Perhaps the most fundamental of the state-wide resources at your disposal is this revised Guide to Managing Public Records in Georgia. The Guide is produced in a notebook format. It is made up of a series of subject specific parts, which are published separately.

This permits flexibility in coverage, and allows for easy expansion and updating of the contents. An electronic multimedia edition of the Guide will be maintained on the State Archives' of Georgia web site, and will remain the location of the most current material available.

Each component part of the Guide presents readers with information that will support their efforts to understand and implement proper administration of Georgia's government records. Separately, and in combination, these parts of the Guide cover many of the concepts, techniques, and appropriate technologies utilized in the management of Georgia's government information resources.

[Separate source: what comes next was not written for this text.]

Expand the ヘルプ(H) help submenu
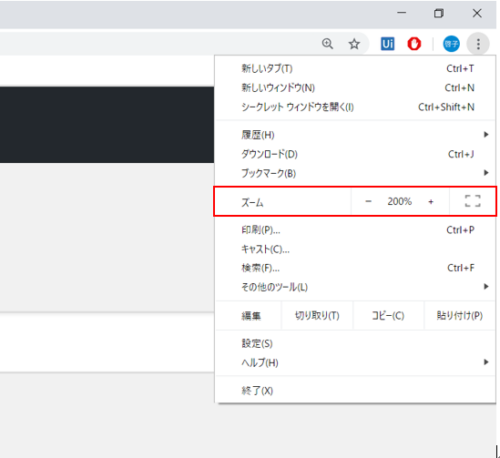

One of the Guide's fundamental themes concerns the legal responsibilities incumbent on Georgia government agencies and their personnel. This results from their statutory empowerment with life-cycle management authority for their records and data. A second theme deals with issues relating to the costs and benefits of ongoing and proactive records management.

You will find that, just as they have been woven through the pattern of this guide, these two themes will remain part of a readily discernible pattern throughout the fabric of the Guide.

The keyword, mentioned above to describe the Guide, "flexibility," applies not only to its creation, but also to its ongoing development and use. Separate parts will be added, and revised, as needed, to insure adequate coverage of the evermore varied and technically sophisticated field of government archives, information, and records resource management.

The Georgia Archives asks Georgia government administrators and managers to submit suggestions for topics for inclusion in the Guide. It is only with your input that the Department can fulfill its mandated responsibility to assist agencies to implement and maintain records management activities through training materials such as this [O.C.G.A. § 50-18-93].

As you reach the end of this Guide, those of you to whom the law has assigned the job of government records management might be asking yourselves some rather pointed questions about information. Where does it all go? What does it all amount to? What good does it do? And perhaps most importantly, what does it all mean?

Sorry, this Guide was not designed to give you all of the answers. It is meant to help guide you towards those that you haven't already found. Like Dorothy in Oz, you may have discovered that you have had the power to find the answers all along!

It is one of many publications that serves you as an information resource. It is up to you to consume and digest it, combine it with what you have learned in the past, and use the resulting knowledge to find the best possible answers for you, your agency, and the public you serve.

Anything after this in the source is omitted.